**Dataset records**
⁂
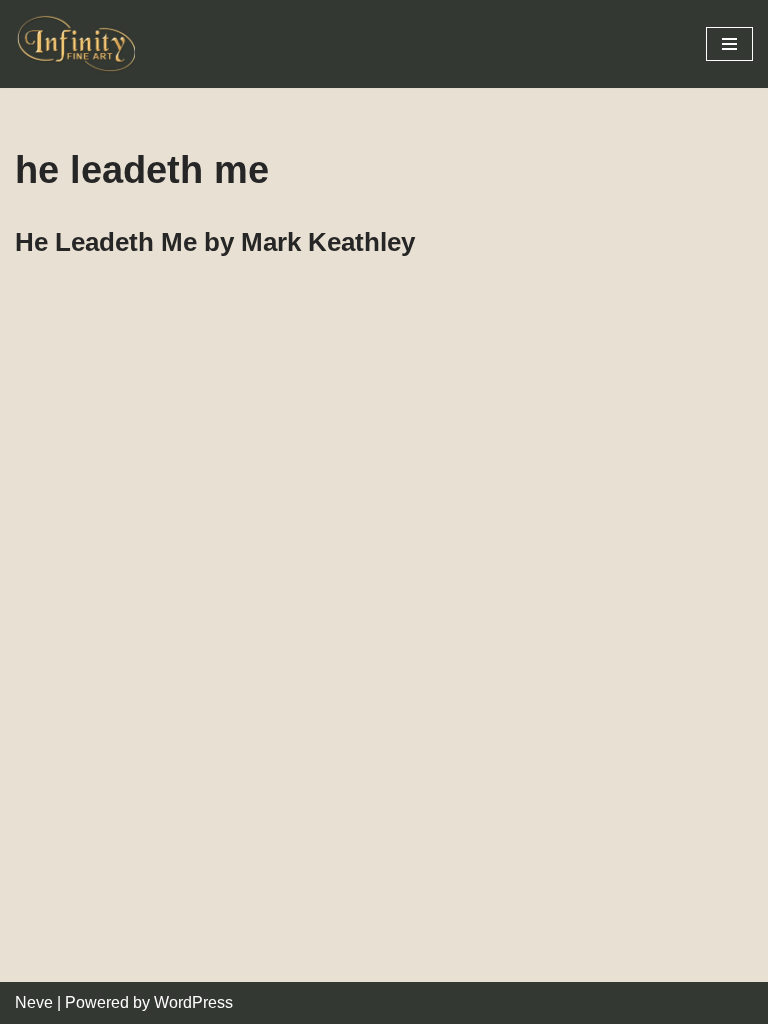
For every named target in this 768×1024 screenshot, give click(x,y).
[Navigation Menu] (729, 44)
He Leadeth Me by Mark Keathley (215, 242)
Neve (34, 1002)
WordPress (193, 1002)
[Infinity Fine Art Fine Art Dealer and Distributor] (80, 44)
⁂
**Task description**
Could you transcribe all of the data exactly and omit the pictures?

**Response**
For every named target in this 768×1024 screenshot, give click(x,y).
[Navigation Menu] (729, 44)
He Leadeth Me by Mark Keathley (215, 242)
Neve (34, 1002)
WordPress (193, 1002)
[Infinity Fine Art Fine Art Dealer and Distributor] (80, 44)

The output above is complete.